▶ _EXCERPT PROVIDED_:
□ □ □ □ □

Sensitive detection of DNA polymorphisms by the serial invasive signal amplification reaction

Abstract

The invasive signal amplification reaction has been previously developed for quantitative detection of nucleic acids and discrimination of single-nucleotide polymorphisms. Here we describe a method that couples two invasive reactions into a serial isothermal homogeneous assay using fluorescence resonance energy transfer detection. The serial version of the assay generates more than 10(7) reporter molecules for each molecule of target DNA in a 4-h reaction; this sensitivity, coupled with the exquisite specificity of the reaction, is sufficient for direct detection of less than 1,000 target molecules with no prior target amplification. Here we present a kinetic analysis of the parameters affecting signal and background generation in the serial invasive signal amplification reaction and describe a simple kinetic model of the assay. We demonstrate the ability of the assay to detect as few as 600 copies of the methylene tetrahydrofolate reductase gene in samples of human genomic DNA. We also demonstrate the ability of the assay to discriminate single base differences in this gene by using 20 ng of human genomic DNA.

□ □ □ □ □

▶ _TASK BRIEF_:
Please answer these questions about the abstract above:
(a) What kind of detection does the serial assay use?
(b) How few copies of the methylene tetrahydrofolate reductase gene could the assay detect in samples of human genomic DNA?
(c) How much human genomic DNA was used to show that the assay discriminates single base differences?

▶ _GIVEN MATERIAL_:
□ □ □ □ □

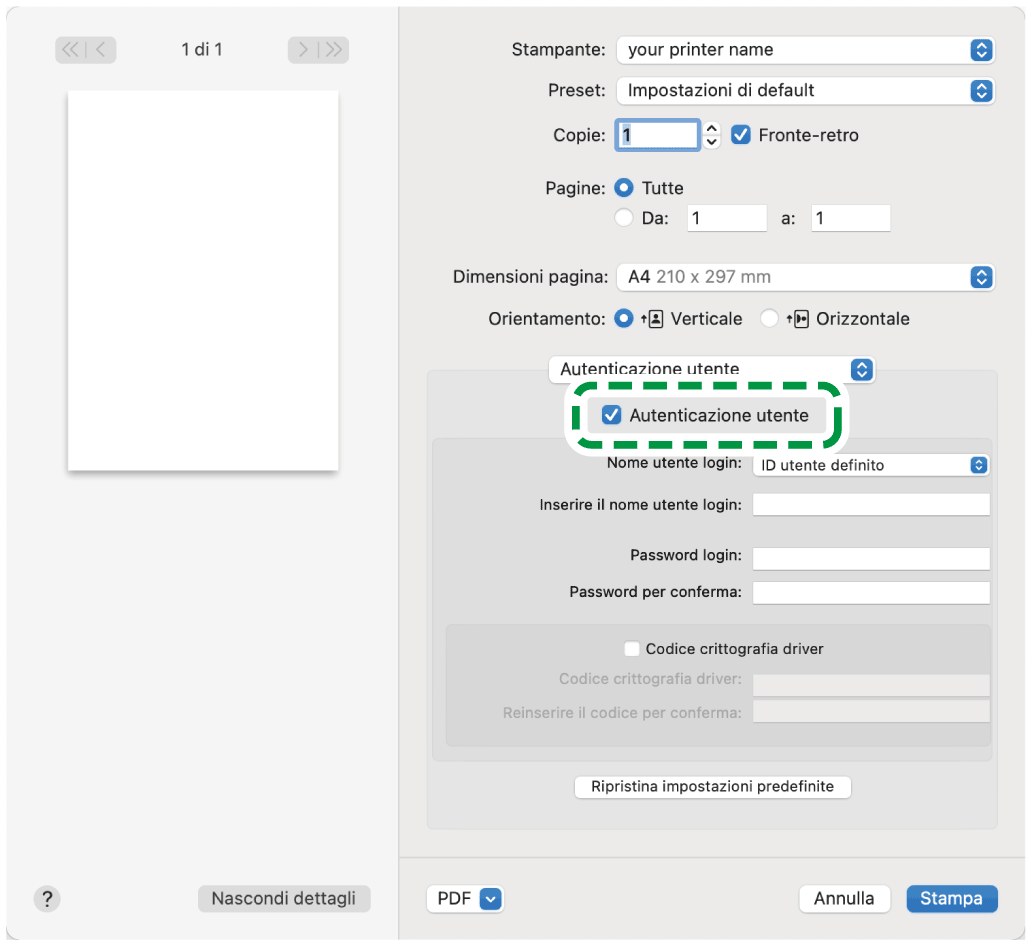This screenshot has height=943, width=1028.
Task: Enable Codice crittografia driver checkbox
Action: (x=631, y=649)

□ □ □ □ □

▶ _EXERCISE SOLUTION_:
(a) Fluorescence resonance energy transfer detection.
(b) As few as 600 copies.
(c) 20 ng.